Namun, dari 35 paslon yang melaporkan LPDSK nol rupiah tersebut, LADK mayoritas kurang dari Rp 1 miliar. Sebanyak 20 paslon memiliki LADK kurang dari Rp 100 juta, 12 paslon LADK berkisar Rp 125 juta hingga Rp 501 juta, dan hanya tiga paslon yang dana awal kampanyenya di atas Rp 1 miliar.

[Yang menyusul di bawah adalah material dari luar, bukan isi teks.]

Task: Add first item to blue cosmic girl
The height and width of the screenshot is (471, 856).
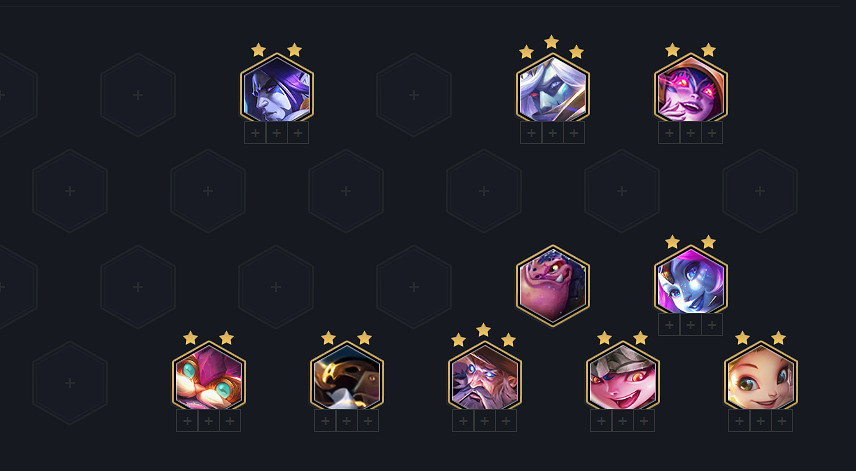Action: (669, 325)
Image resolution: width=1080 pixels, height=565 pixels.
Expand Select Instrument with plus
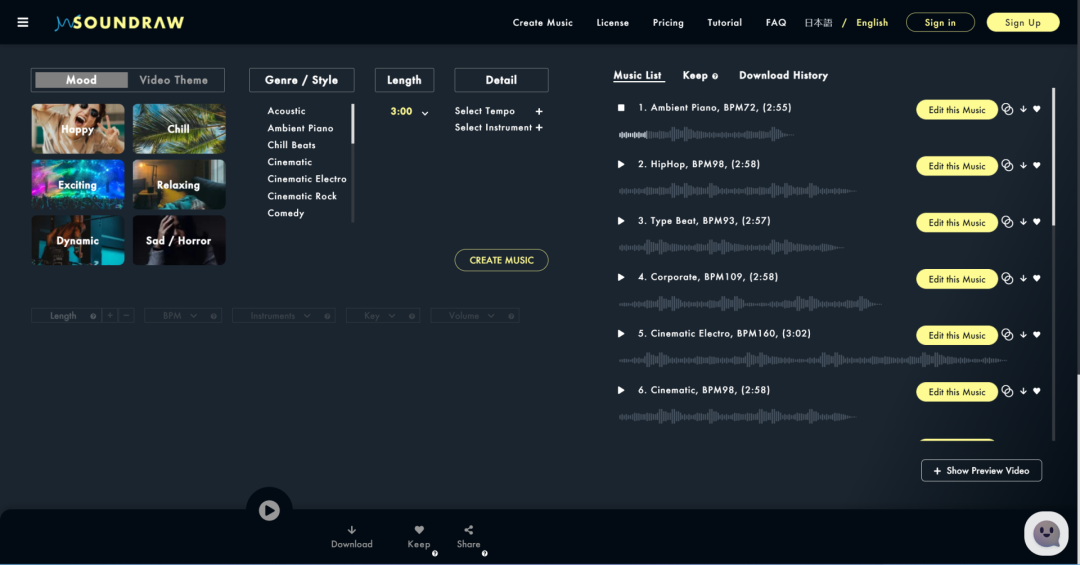[539, 127]
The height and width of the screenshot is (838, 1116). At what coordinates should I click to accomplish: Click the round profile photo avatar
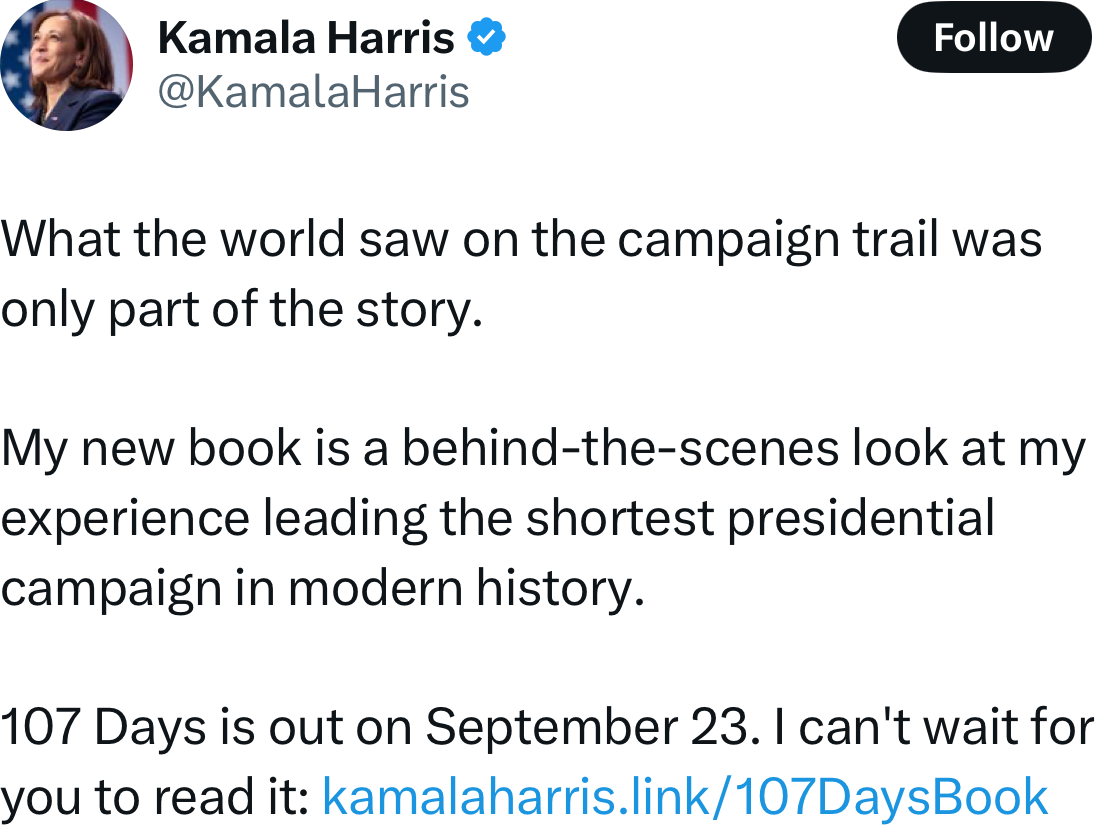pyautogui.click(x=66, y=67)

”Pelaporan sumbangan para paslon akan diketahui secara detail transparan dan patuh pada saat audit dana kampanye oleh kantor akuntan publik,” ujar Ilham.
Aturan lemah
Anggota Bawaslu, Fritz Edward Siregar, mengingatkan agar paslon dan tim pemenangan mencatat dengan baik semua pemasukan dan pengeluaran. Dengan banyaknya kampanye tatap muka atau pertemuan terbatas, kelengkapan dokumen menjadi lebih banyak, seperti pengeluaran untuk konsumsi, bahan kampanye, pengganti transportasi, penyewaan alat, dan kebutuhan pendukung lainnya.
”Selain memudahkan pelaporan, hal itu juga penting untuk transparansi laporan akhir dana kampanye, yaitu LPPDK,” katanya.

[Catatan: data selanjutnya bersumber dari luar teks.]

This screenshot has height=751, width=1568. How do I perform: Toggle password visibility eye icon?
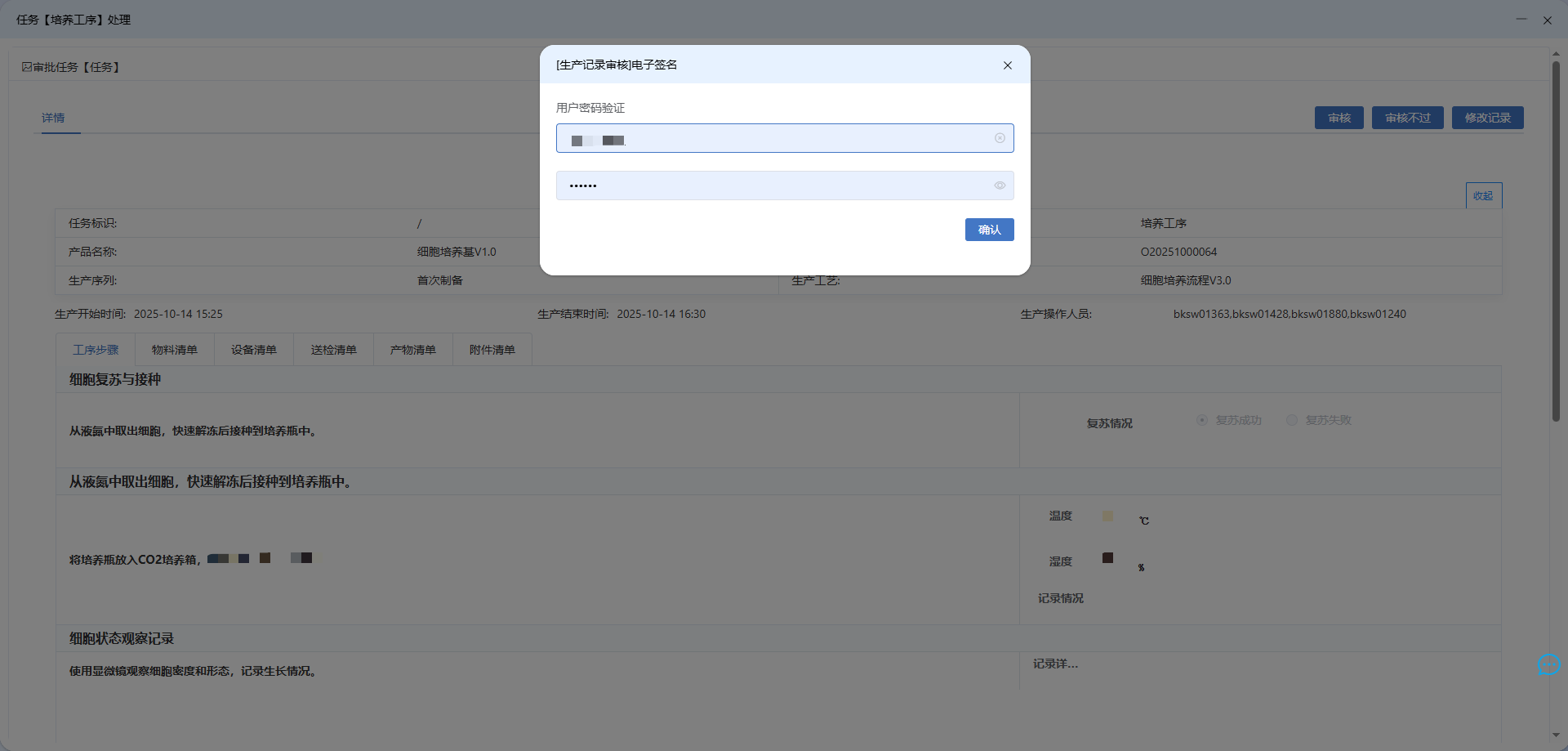tap(1000, 186)
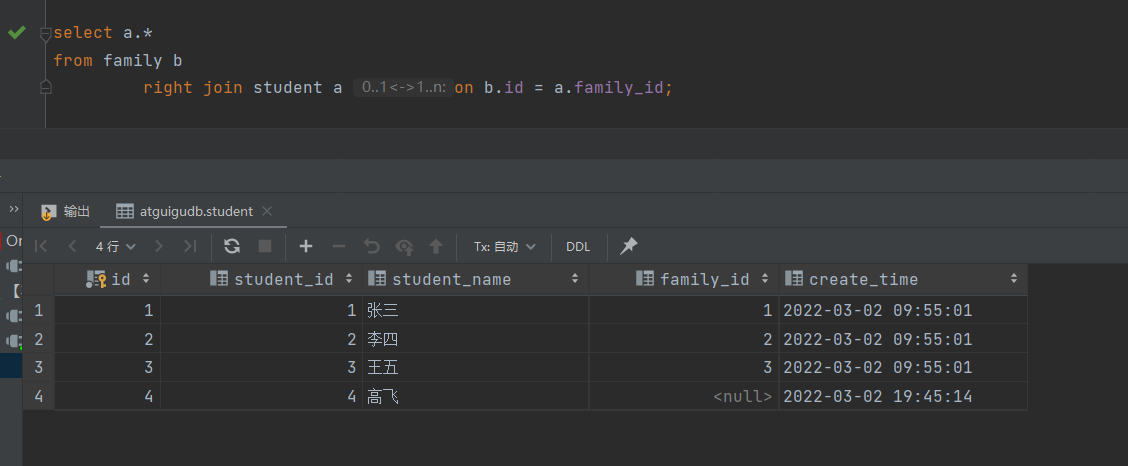
Task: Switch to the 输出 tab
Action: [x=66, y=211]
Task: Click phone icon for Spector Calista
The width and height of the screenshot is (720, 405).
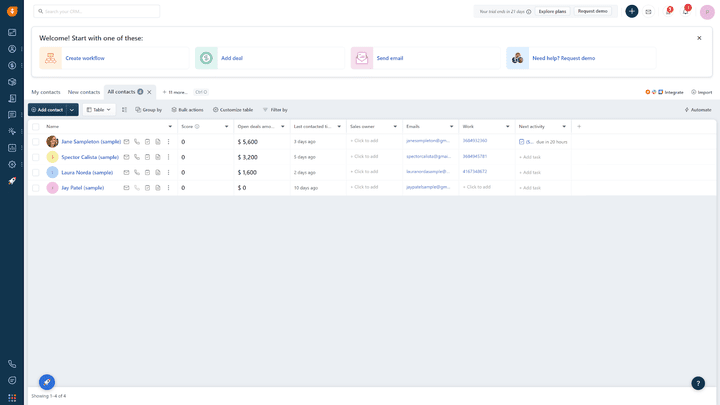Action: click(137, 157)
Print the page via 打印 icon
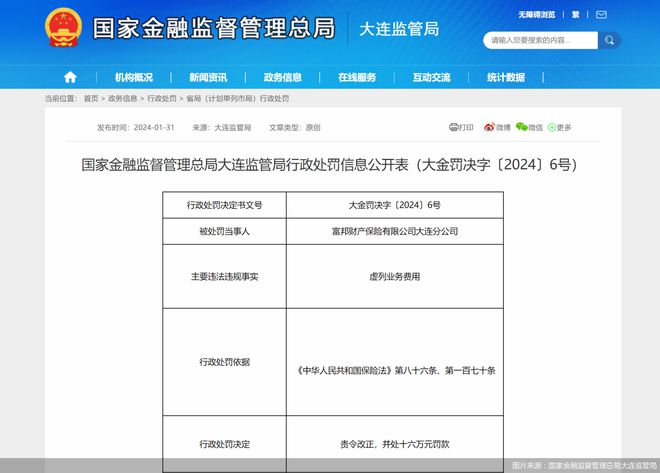 [461, 128]
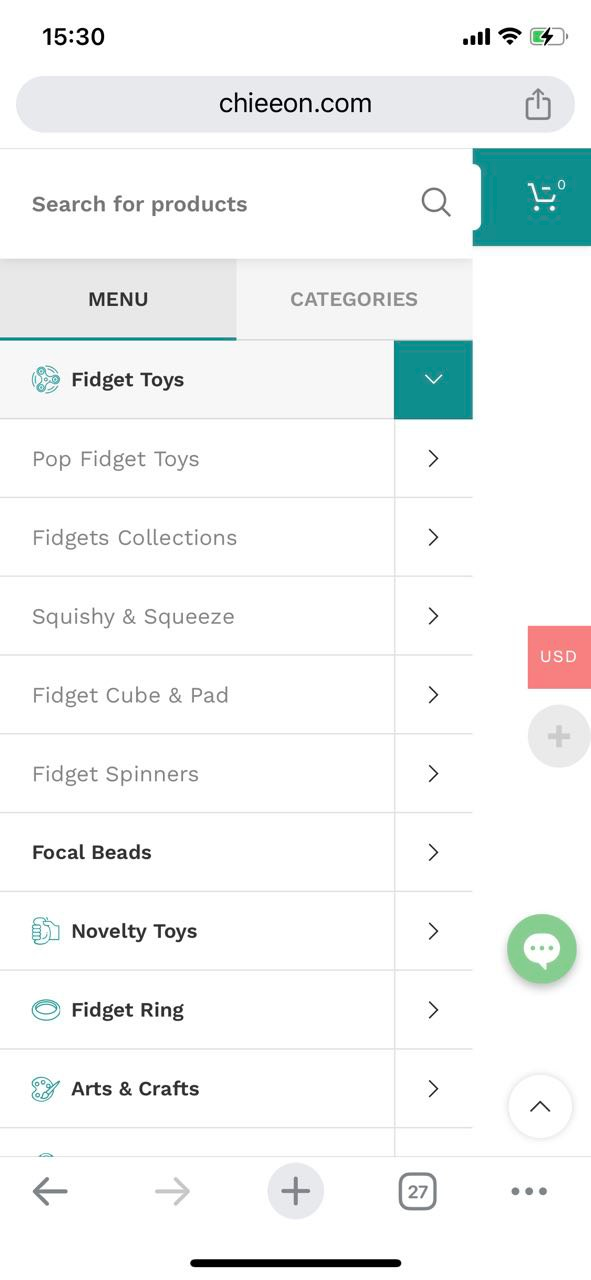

Peneliti politik Centre for Strategic and International Studies, Arya Fernandes, mempertanyakan anggaran yang digunakan paslon untuk berkampanye jika dana yang dilaporkan sangat rendah. Pada masa pandemi yang didominasi oleh kampanye tatap muka dan pertemuan terbatas, diperlukan biaya kampanye yang cukup besar.

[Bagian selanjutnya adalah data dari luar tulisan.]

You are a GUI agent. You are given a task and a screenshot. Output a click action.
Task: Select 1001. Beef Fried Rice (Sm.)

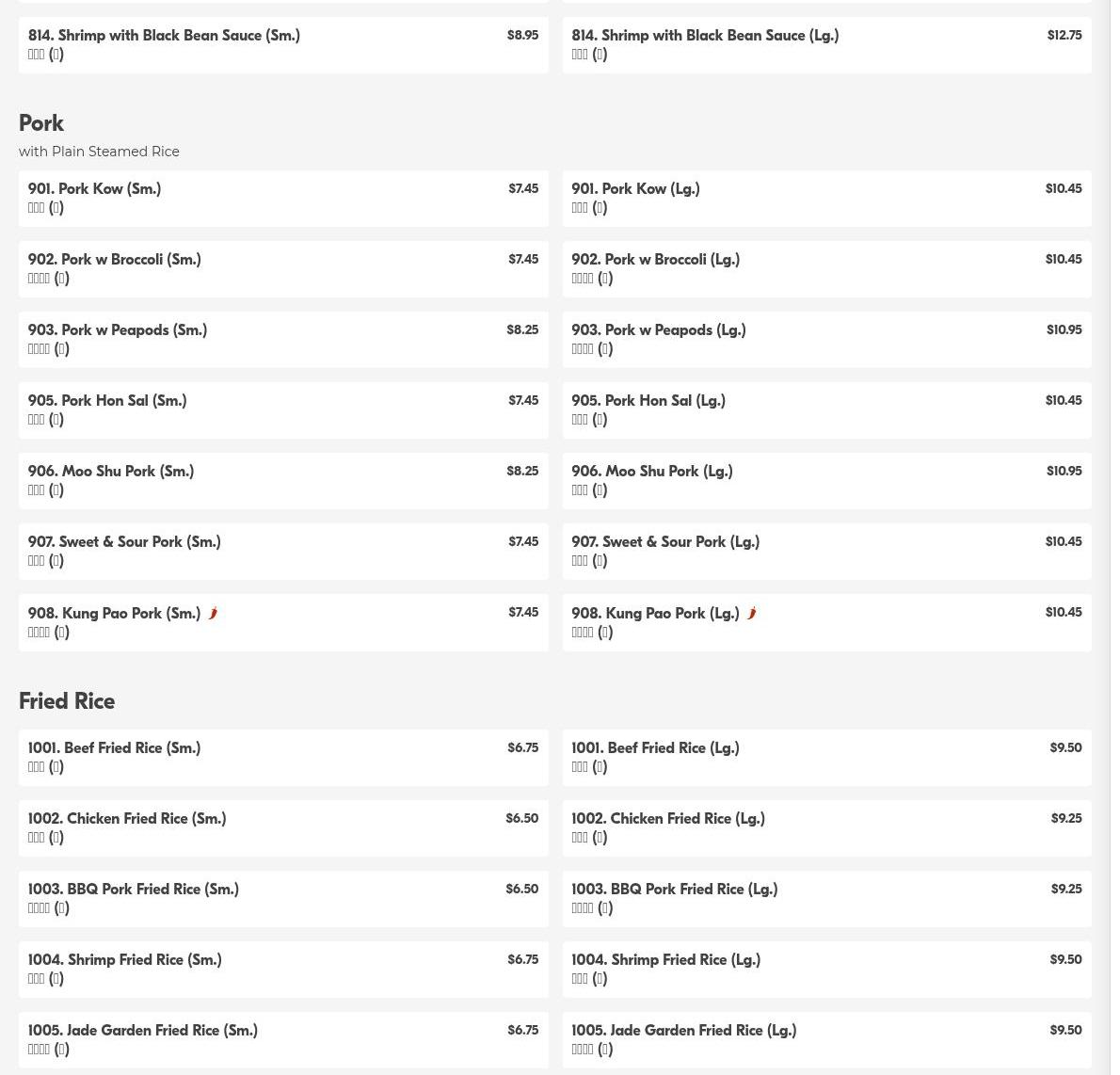pos(283,758)
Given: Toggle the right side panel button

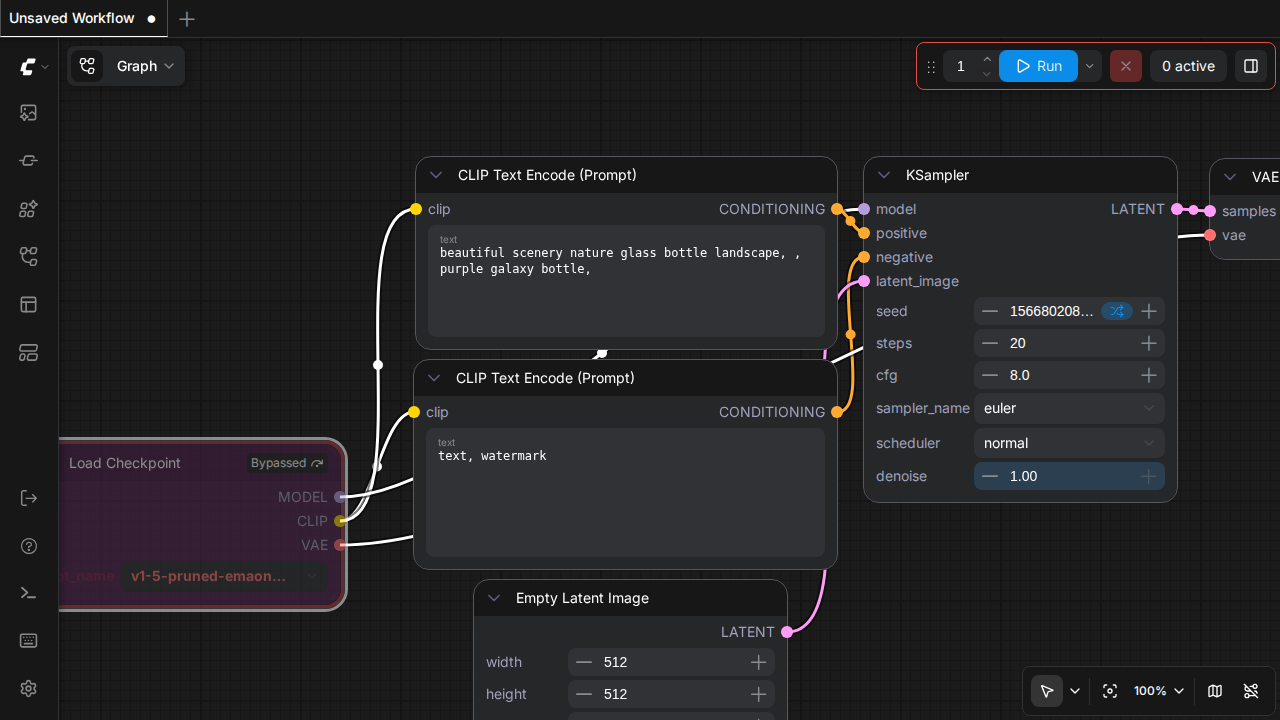Looking at the screenshot, I should coord(1250,66).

Jika ada paslon yang melaporkan tidak ada sumbangan dana kampanye, transparansi dan kepatuhan terhadap peraturan patut dipertanyakan.
Dengan demikian, sangat kecil kemungkinannya jika paslon tidak mendapatkan sumbangan dari pihak lain. Jika ada paslon yang melaporkan tidak ada sumbangan dana kampanye, transparansi dan kepatuhan terhadap peraturan patut dipertanyakan.
”Pemilih bisa mencermati laporan dana kampanye untuk melihat komitmen transparansi, akuntabilitas, kejujuran, dan sikap antikorupsi paslon,” katanya.
Menurut dia, terulangnya LPSDK nol rupiah setidaknya dalam dua kali penyelenggaraan pilkada disebabkan aturan yang lemah. Laporan dana kampanye hanya dianggap sebagai formalitas sehingga paslon terkesan menyepelekan kewajiban tersebut.
Anggota Dewan Pembina Perkumpulan untuk Pemilu dan Demokrasi (Perludem), Titi Anggraini, mengatakan, Bawaslu perlu melakukan pengecekan dana kampanye paslon. Bawaslu bisa membandingkan penerimaan dana kampanye dengan aktivitas kampanye yang dilakukan kandidat.
Beberapa indikator yang bisa digunakan, antara lain, adalah kegiatan kampanye, alat peraga kampanye, dan bahan kampanye yang dibagikan kepada pemilih. ”Penyelenggara tidak bisa menutup mata jika melihat sumbangan dana kampanye dengan aktivitas kampanye yang sudah dilakukan,” katanya.
Pelaporan dana kampanye masih sebatas formalitas. Aturan yang ada hanya mengukur kepatuhan paslon tentang ketepatan waktu pelaporan dan jumlah maksimal sumbangan dana kampanye.
Pengecekan masih sangat diperlukan karena komitmen paslon untuk membuat laporan dana kampanye yang transparan dan akuntabel masih rendah. Laporan dana kampanye hanya menjadi formalitas tanggung jawab sebagai paslon tanpa menjunjung nilai-nilai kejujuran.
Menurut dia, pelaporan dana kampanye masih sebatas formalitas. Aturan yang ada hanya mengukur kepatuhan paslon tentang ketepatan waktu pelaporan dan jumlah maksimal sumbangan dana kampanye sehingga prinsip transparansi dan akuntabilitas belum sepenuhnya hadir dalam tahapan ini.
”Salah satu masalah dalam pemerintahan daerah adalah tingkat korupsi yang tinggi, dan saya yakin hulunya adalah ketidakjujuran dalam pelaporan dana kampanye,” ucap Titi.